Delator da JBS usou quatro aparelhos para gravar procurador

    Willer Tomaz, advogado contratado pela Eldorado Celulose, dizia que pagava R$ 50 mil mensais ao procurador da República Angelo Vilella, um dos responsáveis pela Greenfield

    Foto: Reprodução / TV Globo

    O diretor jurídico da JBS, Francisco de Assis e Silva, gravou uma conversa com o advogado Willer Tomaz, contratado pela Eldorado Celulose, empresa do grupo J&F, e o procurador da República Angelo Vilella, durante jantar na mansão de Tomaz.

    A Eldorado é alvo da Operação Greenfield, que investiga desvios em fundos de pensão. O advogado, segundo o delator, dizia que pagava R$ 50 mil mensais a Vilella, um dos responsáveis pela força-tarefa.
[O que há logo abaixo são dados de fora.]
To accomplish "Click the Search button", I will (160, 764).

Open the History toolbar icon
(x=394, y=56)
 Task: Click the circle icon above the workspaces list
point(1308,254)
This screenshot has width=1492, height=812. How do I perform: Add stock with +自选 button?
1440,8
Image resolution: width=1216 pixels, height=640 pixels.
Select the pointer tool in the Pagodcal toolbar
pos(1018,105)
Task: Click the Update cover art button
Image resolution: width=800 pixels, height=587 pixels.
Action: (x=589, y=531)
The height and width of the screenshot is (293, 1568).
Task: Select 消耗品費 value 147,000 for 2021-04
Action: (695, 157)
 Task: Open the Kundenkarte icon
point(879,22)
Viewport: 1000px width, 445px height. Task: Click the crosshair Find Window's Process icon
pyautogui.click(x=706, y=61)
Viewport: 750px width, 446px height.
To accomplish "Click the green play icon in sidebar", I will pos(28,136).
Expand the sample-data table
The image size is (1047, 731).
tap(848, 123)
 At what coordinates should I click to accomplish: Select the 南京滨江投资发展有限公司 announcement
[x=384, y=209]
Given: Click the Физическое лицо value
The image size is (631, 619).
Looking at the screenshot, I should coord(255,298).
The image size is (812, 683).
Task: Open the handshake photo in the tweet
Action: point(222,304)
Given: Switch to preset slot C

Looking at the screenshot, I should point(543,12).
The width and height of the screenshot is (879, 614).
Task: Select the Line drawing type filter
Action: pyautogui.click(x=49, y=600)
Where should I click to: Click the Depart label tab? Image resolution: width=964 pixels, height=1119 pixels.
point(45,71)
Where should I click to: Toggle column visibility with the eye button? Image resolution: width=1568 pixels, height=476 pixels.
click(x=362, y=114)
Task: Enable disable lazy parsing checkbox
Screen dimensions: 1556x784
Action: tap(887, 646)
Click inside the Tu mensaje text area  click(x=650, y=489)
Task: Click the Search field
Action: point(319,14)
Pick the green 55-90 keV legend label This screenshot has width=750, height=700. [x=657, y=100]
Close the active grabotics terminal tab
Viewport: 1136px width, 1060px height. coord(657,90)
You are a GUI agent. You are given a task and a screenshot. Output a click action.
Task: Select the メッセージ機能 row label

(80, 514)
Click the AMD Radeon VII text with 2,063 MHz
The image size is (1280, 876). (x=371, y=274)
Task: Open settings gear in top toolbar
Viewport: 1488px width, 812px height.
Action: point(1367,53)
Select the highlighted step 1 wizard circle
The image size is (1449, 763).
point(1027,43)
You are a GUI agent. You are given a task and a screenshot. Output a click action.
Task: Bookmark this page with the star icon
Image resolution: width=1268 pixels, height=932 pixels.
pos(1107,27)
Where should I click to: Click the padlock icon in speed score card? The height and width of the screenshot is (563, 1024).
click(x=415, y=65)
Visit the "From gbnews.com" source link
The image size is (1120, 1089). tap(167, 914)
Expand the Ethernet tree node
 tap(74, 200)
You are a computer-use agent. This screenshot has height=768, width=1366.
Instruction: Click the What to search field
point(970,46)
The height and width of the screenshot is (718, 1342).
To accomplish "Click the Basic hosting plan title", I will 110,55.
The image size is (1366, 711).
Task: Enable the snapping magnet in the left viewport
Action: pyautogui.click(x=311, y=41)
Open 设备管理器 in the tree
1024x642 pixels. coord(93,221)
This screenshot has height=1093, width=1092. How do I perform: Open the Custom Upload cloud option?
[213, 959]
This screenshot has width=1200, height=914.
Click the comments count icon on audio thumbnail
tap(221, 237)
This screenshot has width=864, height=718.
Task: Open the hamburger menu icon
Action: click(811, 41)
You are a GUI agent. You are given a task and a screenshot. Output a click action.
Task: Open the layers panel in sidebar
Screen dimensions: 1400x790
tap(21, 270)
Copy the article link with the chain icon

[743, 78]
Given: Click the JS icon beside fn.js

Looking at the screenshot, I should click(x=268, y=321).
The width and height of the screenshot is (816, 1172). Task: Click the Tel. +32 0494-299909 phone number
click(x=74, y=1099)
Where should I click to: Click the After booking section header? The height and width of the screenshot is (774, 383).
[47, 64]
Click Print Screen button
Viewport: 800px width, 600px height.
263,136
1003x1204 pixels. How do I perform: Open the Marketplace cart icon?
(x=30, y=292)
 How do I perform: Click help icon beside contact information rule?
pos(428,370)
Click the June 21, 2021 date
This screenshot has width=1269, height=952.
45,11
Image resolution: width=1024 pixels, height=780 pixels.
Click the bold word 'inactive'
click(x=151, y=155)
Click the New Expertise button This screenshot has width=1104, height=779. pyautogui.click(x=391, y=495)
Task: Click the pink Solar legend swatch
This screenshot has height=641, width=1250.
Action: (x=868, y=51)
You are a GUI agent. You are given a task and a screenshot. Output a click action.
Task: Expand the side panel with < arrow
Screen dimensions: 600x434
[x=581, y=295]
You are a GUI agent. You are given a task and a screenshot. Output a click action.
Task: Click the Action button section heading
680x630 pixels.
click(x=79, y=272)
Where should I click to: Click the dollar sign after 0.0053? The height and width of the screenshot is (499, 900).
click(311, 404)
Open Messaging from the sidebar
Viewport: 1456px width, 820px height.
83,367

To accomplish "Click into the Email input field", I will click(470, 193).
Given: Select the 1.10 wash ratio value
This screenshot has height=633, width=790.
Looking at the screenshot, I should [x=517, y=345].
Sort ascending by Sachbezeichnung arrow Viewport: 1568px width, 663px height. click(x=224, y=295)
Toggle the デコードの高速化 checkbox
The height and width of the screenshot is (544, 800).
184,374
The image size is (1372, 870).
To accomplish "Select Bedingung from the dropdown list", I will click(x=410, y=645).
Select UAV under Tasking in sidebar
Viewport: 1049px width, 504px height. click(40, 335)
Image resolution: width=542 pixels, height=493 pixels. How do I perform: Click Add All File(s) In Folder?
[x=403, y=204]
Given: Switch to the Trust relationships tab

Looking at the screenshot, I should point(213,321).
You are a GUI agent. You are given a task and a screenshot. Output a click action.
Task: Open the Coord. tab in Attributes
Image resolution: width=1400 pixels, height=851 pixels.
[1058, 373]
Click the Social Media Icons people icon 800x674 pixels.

    De acordo com o jornal Folha de S. Paulo, os delatores da JBS não tinham provas dos repasses ao procurador, mas Tomaz havia fornecido documentos sigilosos da investigação e também o áudio de um depoimento de uma testemunha da Greenfield, gravado pelo procurador.

    A ação tinha o objetivo de produzir uma prova definitiva contra Vilella.